Here's I got that formula:
Suppose a graph for $y=x^2$ .
We know that the over-estimate area of the strip is
$$ \displaystyle\text{Over-Est. Area = }\frac{a}{n}\cdot\Delta a^2\text{=}\frac{a\cdot\Delta a^2}{n} $$
And under-estimate area is
$$ \displaystyle\text{Under-Est. Area = }\frac{a}{n}\cdot a^2\text{=}\frac{a^3}{n} $$
So we can say that: $$ \displaystyle\sum_{a=0}^{n}\frac{a\cdot\Delta a^2}{n} < \text{Area of Curve} < \sum_{a=0}^{n}\frac{a^3}{n} $$
And so: $$ \displaystyle\text{Area = }\sum_{a=0}^{n}\frac{a^3}{n} - \sum_{a=0}^{n}\frac{a\cdot\Delta a^2}{n} $$ $$ = \sum_{a=0}^{n} (\frac{a^3}{n} - \frac{a\cdot\Delta a^2}{n}) = \sum_{a=0}^{n} (\frac{a^3}{n} - \frac{a\cdot 2a}{n}) $$ $$ = \sum_{a=0}^{n} (\frac{a^3}{n} - \frac{2a^2}{n}) = \sum_{a=0}^{n} \frac{a^3-2a^2}{n} $$
So is it the right thing that I have derived? If not, then please point out where I have done wrong. Thanks. :)
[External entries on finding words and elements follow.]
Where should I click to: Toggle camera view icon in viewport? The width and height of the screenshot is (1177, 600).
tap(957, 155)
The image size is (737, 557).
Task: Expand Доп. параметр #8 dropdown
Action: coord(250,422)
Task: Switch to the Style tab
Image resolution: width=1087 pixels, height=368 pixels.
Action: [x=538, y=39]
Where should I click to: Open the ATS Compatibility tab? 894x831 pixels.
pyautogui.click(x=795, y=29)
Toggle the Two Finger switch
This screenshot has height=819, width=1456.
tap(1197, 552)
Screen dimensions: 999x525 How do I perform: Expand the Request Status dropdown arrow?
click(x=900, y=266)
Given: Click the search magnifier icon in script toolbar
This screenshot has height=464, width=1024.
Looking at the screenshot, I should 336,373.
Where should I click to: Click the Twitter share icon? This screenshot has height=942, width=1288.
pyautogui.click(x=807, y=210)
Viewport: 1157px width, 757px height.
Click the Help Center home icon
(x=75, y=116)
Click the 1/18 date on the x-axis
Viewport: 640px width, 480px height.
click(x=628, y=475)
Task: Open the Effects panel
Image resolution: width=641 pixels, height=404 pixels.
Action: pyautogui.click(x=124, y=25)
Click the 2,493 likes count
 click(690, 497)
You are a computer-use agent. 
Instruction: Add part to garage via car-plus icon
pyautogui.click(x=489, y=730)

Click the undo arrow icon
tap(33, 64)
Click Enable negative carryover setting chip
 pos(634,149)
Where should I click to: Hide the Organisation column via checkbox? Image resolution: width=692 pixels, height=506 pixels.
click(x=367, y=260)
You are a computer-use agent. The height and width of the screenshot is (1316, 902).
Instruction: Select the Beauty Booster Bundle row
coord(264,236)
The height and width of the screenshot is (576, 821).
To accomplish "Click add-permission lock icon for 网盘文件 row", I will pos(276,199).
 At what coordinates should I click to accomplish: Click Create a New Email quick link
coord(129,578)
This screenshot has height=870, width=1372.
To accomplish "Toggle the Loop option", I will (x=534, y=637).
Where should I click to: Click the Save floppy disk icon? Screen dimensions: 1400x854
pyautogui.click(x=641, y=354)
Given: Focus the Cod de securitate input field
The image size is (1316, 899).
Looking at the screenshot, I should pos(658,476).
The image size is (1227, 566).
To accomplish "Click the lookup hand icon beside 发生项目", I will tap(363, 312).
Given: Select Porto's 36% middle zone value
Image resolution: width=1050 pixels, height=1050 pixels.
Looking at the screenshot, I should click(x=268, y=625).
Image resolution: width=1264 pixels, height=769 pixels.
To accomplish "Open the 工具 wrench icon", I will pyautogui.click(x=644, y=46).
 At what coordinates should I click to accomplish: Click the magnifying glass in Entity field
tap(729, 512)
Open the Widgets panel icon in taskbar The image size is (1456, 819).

This is not correct. First of all, subtracting the underestimate from the overestimate does not produce the area under the curve. It instead produces an error estimate for the two estimates of the area. Second, even if you take the arithmetic mean of the two, like I am guessing you intended, it only produces yet another estimate called the trapezoidal rule. However, if you take the limit of any of these approximations as $n$ goes to $\infty$, it produces a riemann sum, which is, in fact, the exact area under the curve. (Incidentally, riemann sums actually are used to define definite integrals.)